- _Цель_
Как будут выглядеть записи от строки, где есть «You are a GUI», до конца записей, если заменить в них «Grocery» на «Bakery», а всё прочее оставить без изменений? Изображения в ответ не включайте.

- _Исходные данные_
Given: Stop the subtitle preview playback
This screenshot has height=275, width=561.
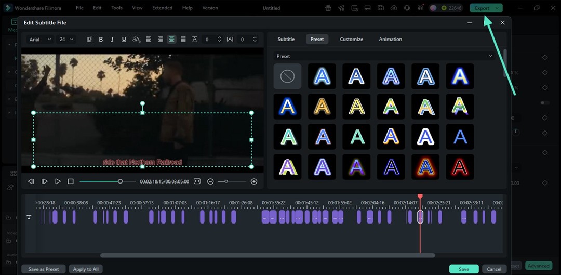Looking at the screenshot, I should point(71,181).

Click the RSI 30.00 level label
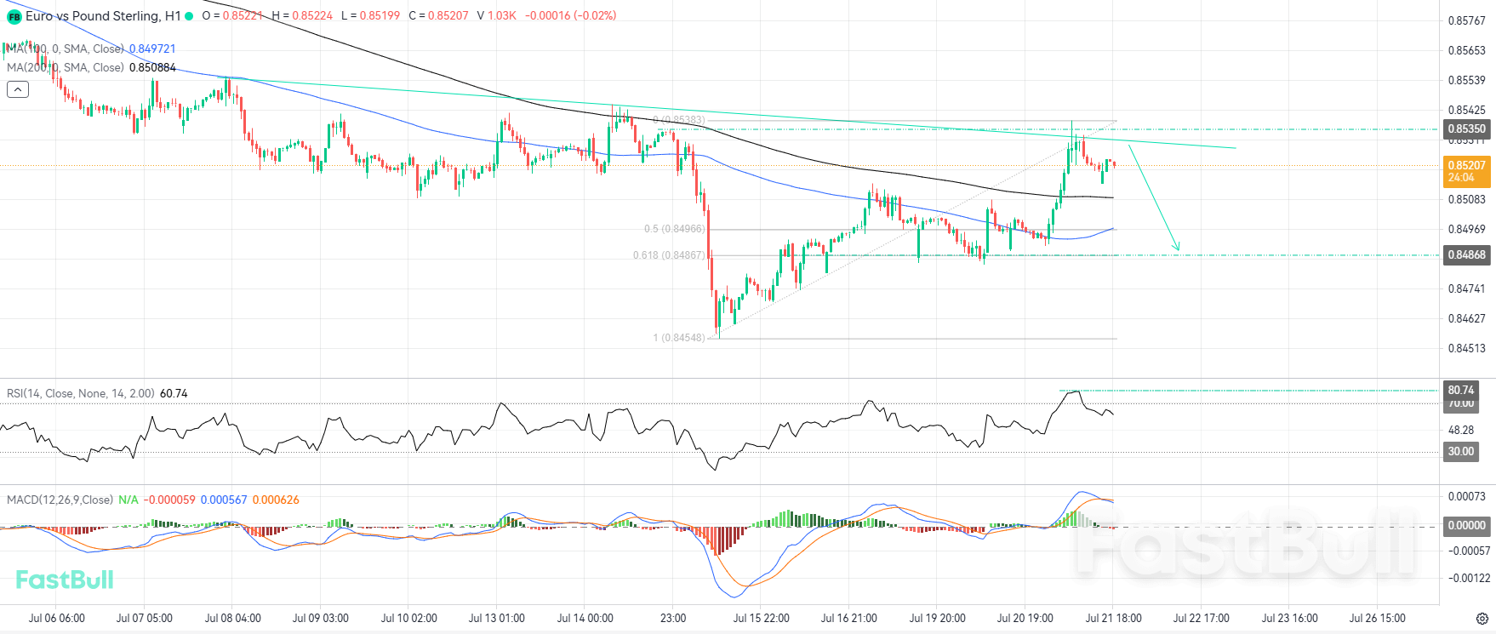coord(1461,452)
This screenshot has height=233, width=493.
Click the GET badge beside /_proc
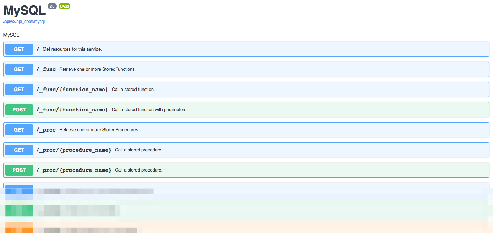[19, 129]
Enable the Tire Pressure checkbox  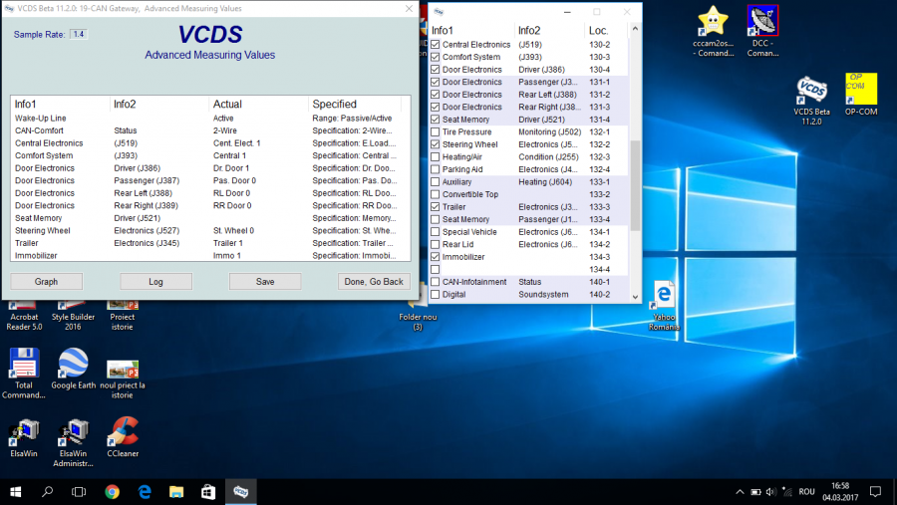pyautogui.click(x=435, y=132)
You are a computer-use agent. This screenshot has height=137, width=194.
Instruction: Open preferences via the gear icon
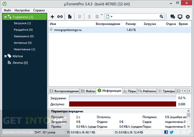coord(188,17)
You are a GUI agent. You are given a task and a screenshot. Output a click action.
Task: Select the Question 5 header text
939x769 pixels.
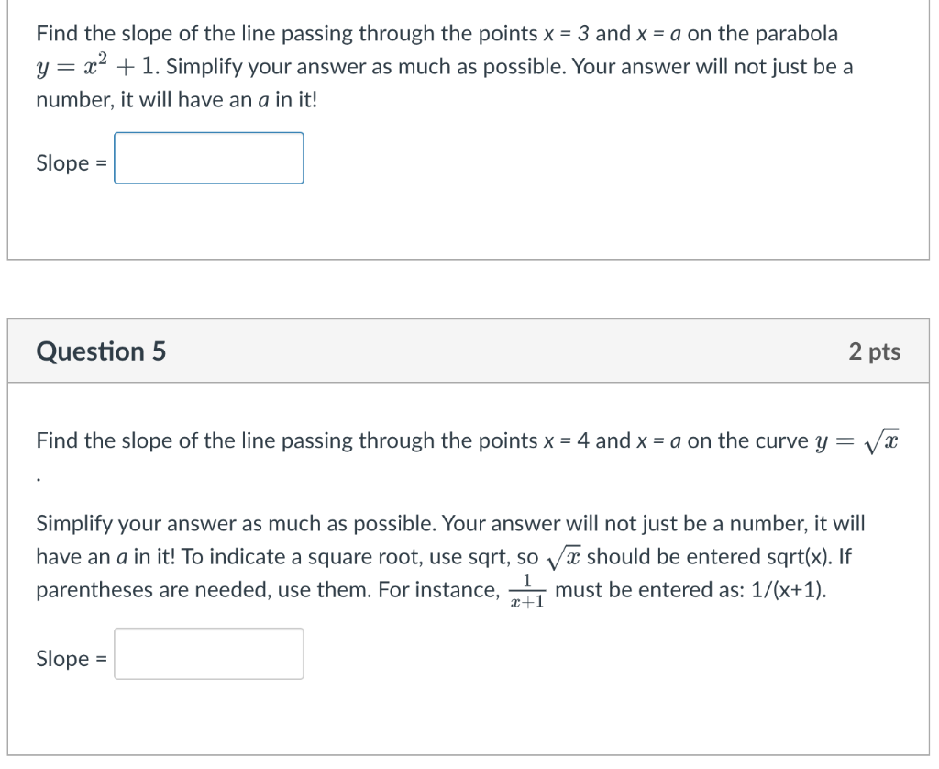point(102,351)
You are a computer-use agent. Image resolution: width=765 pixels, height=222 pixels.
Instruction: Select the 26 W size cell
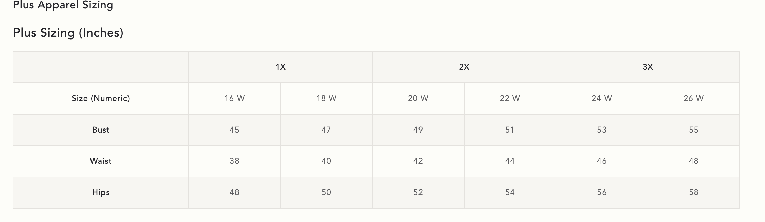pyautogui.click(x=694, y=98)
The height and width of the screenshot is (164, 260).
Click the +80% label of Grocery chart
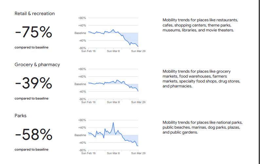click(x=82, y=69)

- _Ответ_
You are a GUI agent. You are given a task and a screenshot. Output a click action.
Task: Select the Question 5 header text
939x769 pixels.
point(102,351)
You are a computer-use agent. Image resolution: width=765 pixels, height=222 pixels.
Instruction: Select the 26 W size cell
pyautogui.click(x=694, y=98)
The height and width of the screenshot is (164, 260).
Click the +80% label of Bakery chart
click(x=82, y=69)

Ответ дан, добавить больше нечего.